Genome-wide identification of the targets for genetic manipulation to improve l-lactate production by Saccharomyces cerevisiae by using a single-gene deletion strain collection

• Gene manipulation targets to improve l-lactate production by yeast were identified.
• For identification, a single-gene deletion strain collection was used.
• Deletion of the genes related to ribosome biogenesis improved l-lactate production.
• A single-gene deletion strain collection is useful to identify gene manipulation targets.

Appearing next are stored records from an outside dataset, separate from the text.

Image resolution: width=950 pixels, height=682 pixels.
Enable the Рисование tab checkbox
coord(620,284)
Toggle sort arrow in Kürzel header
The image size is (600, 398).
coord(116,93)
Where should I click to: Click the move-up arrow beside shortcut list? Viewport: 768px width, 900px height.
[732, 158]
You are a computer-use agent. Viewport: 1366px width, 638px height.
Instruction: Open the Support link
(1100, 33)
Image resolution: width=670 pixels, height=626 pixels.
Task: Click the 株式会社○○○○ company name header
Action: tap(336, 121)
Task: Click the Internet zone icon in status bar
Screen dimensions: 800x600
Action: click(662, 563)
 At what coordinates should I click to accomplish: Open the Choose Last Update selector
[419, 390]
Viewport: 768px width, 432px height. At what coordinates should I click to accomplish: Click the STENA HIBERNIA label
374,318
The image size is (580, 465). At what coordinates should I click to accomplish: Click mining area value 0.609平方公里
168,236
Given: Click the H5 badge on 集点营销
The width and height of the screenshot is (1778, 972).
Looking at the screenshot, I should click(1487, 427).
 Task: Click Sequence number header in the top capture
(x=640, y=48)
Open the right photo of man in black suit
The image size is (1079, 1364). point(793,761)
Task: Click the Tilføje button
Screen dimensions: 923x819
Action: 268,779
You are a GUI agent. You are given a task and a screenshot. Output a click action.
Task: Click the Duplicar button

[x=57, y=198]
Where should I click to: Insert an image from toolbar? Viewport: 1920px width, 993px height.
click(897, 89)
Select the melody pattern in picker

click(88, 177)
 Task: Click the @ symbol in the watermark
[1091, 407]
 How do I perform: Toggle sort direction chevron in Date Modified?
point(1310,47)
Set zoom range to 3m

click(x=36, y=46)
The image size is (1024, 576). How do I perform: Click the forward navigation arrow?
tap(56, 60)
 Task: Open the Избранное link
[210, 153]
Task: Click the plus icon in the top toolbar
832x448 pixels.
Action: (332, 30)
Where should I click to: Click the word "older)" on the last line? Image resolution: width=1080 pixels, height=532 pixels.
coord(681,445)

To identify genome-wide targets for gene manipulation for increasing l-lactate production in recombinant Saccharomyces cerevisiae strains, we transformed all available single-gene deletion strains of S. cerevisiae with a plasmid carrying the human l-lactate dehydrogenase gene, and examined l-lactate production in the obtained transformants. The thresholds of increased or decreased l-lactate production were determined based on l-lactate production by the standard strain in repetitive experiments. l-lactate production data for 4802 deletion strains were obtained, and deletion strains with increased or decreased l-lactate production were identified. Functional category analysis of genes whose deletion increased l-lactate production revealed that ribosome biogenesis-related genes were overrepresented. Most deletion strains for genes related to ribosome biogenesis exhibited increased l-lactate production in 200-ml batch cultures. We deleted the genes related to ribosome biogenesis in a recombinant strain of S. cerevisiae with a genetic background different from that of the above deletion strains, and examined the effect of target gene deletion on l-lactate production. We observed that deletion of genes related to ribosome biogenesis leads to increased l-lactate production by recombinant S. cerevisiae strains, and the single-gene deletion strain collection could be utilized in identifying target genes for improving l-lactate production in S. cerevisiae recombinant strains.